Now, I’m aware that this is a complex question and might not be resolved here. I am new to embedded/processor programming and I would like to know if there are any major differences between those two boards(cpu wise). I thought that since it is the same CPU (which I think has the same mmu, at least I couldn’t find any information about different versions), my code for the page table config would be universal.
A bit more context, both versions run on exactly the same code, and I am configuring one gigabyte as a section for the boot loaders (which is the current code, the one writing to the page tables) memory.
When I turn on the MMU(after writing the page table to memory and configuring tcr), the next read of the pc causes a “memory, not accessible” exception, but only on the virt board, on the raspi3b board it works just fine.
Best regards Niklas
Translation tables describe the memory system to the processor. So even if the processor is the same, a differing memory system is going to need different tables. A few things you might want to check.
Perhaps obvious, but is memory actually in the same place on both boards?

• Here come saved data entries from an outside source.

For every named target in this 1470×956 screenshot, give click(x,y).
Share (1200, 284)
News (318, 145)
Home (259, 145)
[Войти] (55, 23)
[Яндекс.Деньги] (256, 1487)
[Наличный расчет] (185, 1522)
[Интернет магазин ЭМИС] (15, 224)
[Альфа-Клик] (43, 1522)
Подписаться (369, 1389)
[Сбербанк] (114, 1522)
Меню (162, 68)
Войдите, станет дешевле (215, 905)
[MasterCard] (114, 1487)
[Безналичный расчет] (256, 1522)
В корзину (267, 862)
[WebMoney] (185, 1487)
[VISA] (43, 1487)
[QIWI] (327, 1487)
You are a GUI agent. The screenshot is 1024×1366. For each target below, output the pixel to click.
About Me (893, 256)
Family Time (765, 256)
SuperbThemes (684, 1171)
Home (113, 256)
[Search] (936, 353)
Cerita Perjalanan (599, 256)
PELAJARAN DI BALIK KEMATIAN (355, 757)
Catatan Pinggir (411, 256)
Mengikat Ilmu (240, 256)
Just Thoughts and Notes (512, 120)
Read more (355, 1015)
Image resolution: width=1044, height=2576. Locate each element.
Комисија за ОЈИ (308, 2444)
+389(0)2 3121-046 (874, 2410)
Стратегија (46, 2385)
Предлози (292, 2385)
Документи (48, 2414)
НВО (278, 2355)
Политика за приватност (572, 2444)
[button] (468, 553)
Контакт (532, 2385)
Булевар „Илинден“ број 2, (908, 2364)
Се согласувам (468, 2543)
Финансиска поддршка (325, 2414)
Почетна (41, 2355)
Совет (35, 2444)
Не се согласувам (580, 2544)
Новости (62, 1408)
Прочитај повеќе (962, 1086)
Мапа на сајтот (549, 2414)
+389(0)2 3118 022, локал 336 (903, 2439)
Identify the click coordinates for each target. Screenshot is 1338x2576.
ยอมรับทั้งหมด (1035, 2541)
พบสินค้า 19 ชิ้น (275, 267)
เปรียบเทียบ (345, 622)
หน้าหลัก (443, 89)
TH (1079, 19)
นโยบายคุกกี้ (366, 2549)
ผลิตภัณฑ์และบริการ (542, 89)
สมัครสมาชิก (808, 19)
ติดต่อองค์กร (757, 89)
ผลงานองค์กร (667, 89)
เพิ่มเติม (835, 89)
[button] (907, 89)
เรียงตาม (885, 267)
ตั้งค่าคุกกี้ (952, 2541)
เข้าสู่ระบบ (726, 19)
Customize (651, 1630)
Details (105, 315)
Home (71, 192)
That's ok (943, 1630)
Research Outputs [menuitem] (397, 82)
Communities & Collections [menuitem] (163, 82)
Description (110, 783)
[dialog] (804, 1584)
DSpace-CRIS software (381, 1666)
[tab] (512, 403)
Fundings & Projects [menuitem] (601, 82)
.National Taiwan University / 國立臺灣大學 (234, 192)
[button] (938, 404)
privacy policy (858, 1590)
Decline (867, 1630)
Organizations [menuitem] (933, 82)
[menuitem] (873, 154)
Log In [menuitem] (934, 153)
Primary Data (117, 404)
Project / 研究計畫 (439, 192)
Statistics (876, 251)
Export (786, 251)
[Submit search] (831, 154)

Are you in the same Exception level and Security state on both systems? There are differences in the table formats based on EL/Security state. For example, in Secure state the descriptors include an NS (or NSTable) bit, which is ignored in Non-secure state.
Are you relying on any implicit configuration? Most system registers in Armv8-A don't have defined reset values, it's up to software to initialise them. It's easy to write code that "works" but is relying on an uninitialised bit (or a bit set up by previous firmware on platform but not another).
Thank you very much for your reply! It's difficult for me to properly debug the problem because of my lack of knowledge about SOCs.
I've done the following:
- checked on the security state and exception levels which are both identical (non secure and el1)
- checked if the configuration registers have had any implicit config that I'm overwriting (which they don't)
- the memory layout and experimented with different sizes/ men ranges.
But none of the above indicated any kind change. The only obvious difference between the two boards is that he raspberry boots into el3 and I'm ereting to el1 pre boot loader, but that shouldn't make a difference, right?
thx again!
Niklas43 said:The only obvious difference between the two boards is that he raspberry boots into el3 and I'm ereting to el1 pre boot loader, but that shouldn't make a difference, right?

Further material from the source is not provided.